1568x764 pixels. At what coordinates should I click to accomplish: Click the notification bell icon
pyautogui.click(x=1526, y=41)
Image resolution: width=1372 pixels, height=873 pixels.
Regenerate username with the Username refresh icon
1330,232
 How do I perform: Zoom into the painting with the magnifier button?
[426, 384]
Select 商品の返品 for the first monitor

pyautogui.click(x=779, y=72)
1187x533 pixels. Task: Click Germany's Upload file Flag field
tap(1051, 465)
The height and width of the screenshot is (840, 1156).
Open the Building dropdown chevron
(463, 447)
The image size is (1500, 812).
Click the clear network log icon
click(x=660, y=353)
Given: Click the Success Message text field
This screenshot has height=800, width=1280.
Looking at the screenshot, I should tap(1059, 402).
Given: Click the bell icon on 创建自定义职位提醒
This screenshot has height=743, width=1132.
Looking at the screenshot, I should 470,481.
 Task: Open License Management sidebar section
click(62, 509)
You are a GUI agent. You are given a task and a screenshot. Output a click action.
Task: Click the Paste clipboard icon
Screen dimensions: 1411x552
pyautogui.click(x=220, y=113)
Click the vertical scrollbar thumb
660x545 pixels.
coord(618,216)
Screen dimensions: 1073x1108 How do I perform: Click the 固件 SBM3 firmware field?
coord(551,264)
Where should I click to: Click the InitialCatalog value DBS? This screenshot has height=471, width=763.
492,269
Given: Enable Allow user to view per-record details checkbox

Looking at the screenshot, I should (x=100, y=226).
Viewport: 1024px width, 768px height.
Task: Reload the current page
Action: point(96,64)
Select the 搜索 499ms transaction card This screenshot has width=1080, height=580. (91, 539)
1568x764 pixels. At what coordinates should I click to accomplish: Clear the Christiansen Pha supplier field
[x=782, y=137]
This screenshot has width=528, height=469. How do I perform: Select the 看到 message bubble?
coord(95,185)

> _Directions_:
Give the data back in full, exactly as written.

> _Task answer_:
1568x764 pixels. At what coordinates should I click to accomplish: Click the notification bell icon
pyautogui.click(x=1526, y=41)
Image resolution: width=1372 pixels, height=873 pixels.
Regenerate username with the Username refresh icon
1330,232
 How do I perform: Zoom into the painting with the magnifier button?
[426, 384]
Select 商品の返品 for the first monitor

pyautogui.click(x=779, y=72)
1187x533 pixels. Task: Click Germany's Upload file Flag field
tap(1051, 465)
The height and width of the screenshot is (840, 1156).
Open the Building dropdown chevron
(463, 447)
The image size is (1500, 812).
Click the clear network log icon
click(x=660, y=353)
Given: Click the Success Message text field
This screenshot has height=800, width=1280.
Looking at the screenshot, I should tap(1059, 402).
Given: Click the bell icon on 创建自定义职位提醒
This screenshot has height=743, width=1132.
Looking at the screenshot, I should 470,481.
 Task: Open License Management sidebar section
click(62, 509)
You are a GUI agent. You are given a task and a screenshot. Output a click action.
Task: Click the Paste clipboard icon
Screen dimensions: 1411x552
pyautogui.click(x=220, y=113)
Click the vertical scrollbar thumb
660x545 pixels.
coord(618,216)
Screen dimensions: 1073x1108 How do I perform: Click the 固件 SBM3 firmware field?
coord(551,264)
Where should I click to: Click the InitialCatalog value DBS? This screenshot has height=471, width=763.
492,269
Given: Enable Allow user to view per-record details checkbox

Looking at the screenshot, I should (x=100, y=226).
Viewport: 1024px width, 768px height.
Task: Reload the current page
Action: point(96,64)
Select the 搜索 499ms transaction card This screenshot has width=1080, height=580. (91, 539)
1568x764 pixels. At what coordinates should I click to accomplish: Clear the Christiansen Pha supplier field
[x=782, y=137]
This screenshot has width=528, height=469. How do I perform: Select the 看到 message bubble?
coord(95,185)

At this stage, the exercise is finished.